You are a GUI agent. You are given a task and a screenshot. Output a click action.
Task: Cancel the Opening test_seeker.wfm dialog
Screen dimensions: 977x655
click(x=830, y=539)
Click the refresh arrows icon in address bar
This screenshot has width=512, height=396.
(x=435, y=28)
————
> [Work instructions]: Set down the whole listing again. Keep every word as it is.

> [Response to the task]:
You are a GUI agent. You are given a task and a screenshot. Output a click action.
Task: Cancel the Opening test_seeker.wfm dialog
Screen dimensions: 977x655
click(x=830, y=539)
Click the refresh arrows icon in address bar
This screenshot has width=512, height=396.
(x=435, y=28)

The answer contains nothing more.